A scientific study recently published in a Spain has shown how rapidly coronavirus can spread in indoor settings with little or no ventilation such as family homes, offices, restaurants and classrooms.
Coronavirus is spread through the air, especially in indoor spaces and scientists now openly acknowledge the role played by the transmission of aerosols – tiny contagious particles exhaled by an infected person that remain suspended in the air of an indoor environment.
At present, health authorities recognize that there are three ways that coronavirus is transmitted: the small droplets from speaking or coughing, which can end up in the eyes, mouth or nose of people standing nearby; contaminated surfaces (fomites) and transmission by aerosols – the inhalation of invisible infectious particles exhaled by an infected person that, once leaving the mouth, behave in a similar way to smoke. Without ventilation or adequate filtration, aerosols remain suspended in the air and become increasingly dense as time passes.
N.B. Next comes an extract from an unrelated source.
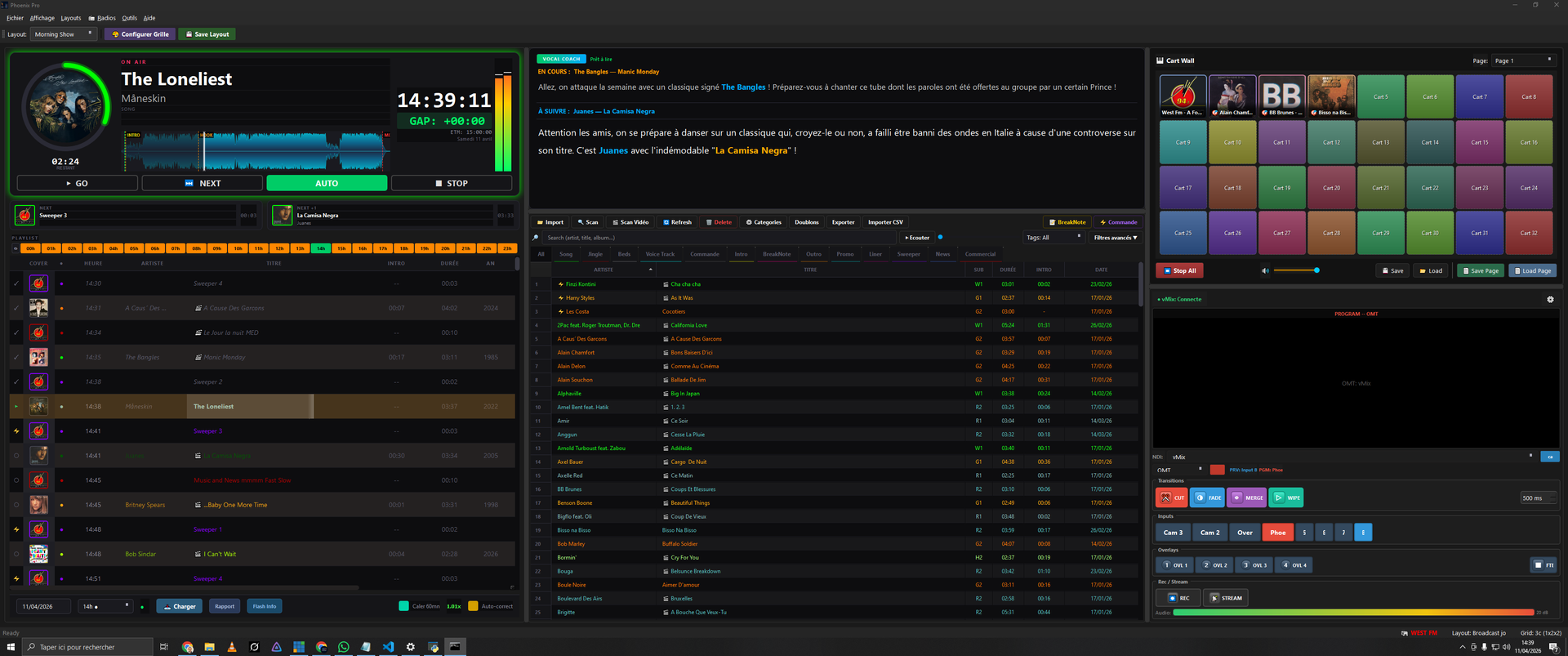
Task: Click the Delete button in library toolbar
Action: (719, 222)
At the beginning of the pandemic, it was believed that the main airborne transmission of coronavirus was via the large droplets we expel when we cough or sneeze. However it is now known that shouting, singing and even just talking inside, in poorly ventilated rooms over a prolonged period of time also increases the risk of contagion. These aerosols, if not diffused through ventilation or mechanical filtration, become increasingly concentrated, which increases the risk of infection. Scientists have now shown that these particles – which we also release into the atmosphere when simply breathing and which can escape from improperly worn face masks – can infect people who spend more than a few minutes within a five-meter radius of an infected person, depending on the length of time and the nature of the interaction.
As a result of these findings, it is recommended that rooms should be naturally ventilated or a mechanical filtration system used where possible. The study concluded that the rate of transmission can be greatly reduced simply by properly ventilating the room. In the spring and summer months, this can easily be done by opening a door or window. However in many cases this is not possible. In the winter months it can be too cold and in some circumstances, it may not be convenient to safely leave a window open; and in some cases there may not even be one.
If there is no convenient option to naturally ventilate a room, a mechanical option may be the next best thing. An Air Purifier, with a hospital grade HEPA13 filter can clean the air of an averaged size room in as little as 20 minutes. When used in conjunction with other best practises such as social distancing, hand washing and mask wearing, an air purifier can help reduce the spread and transmission of COVID19 in dangerous indoor settings, with little or no, natural ventilation.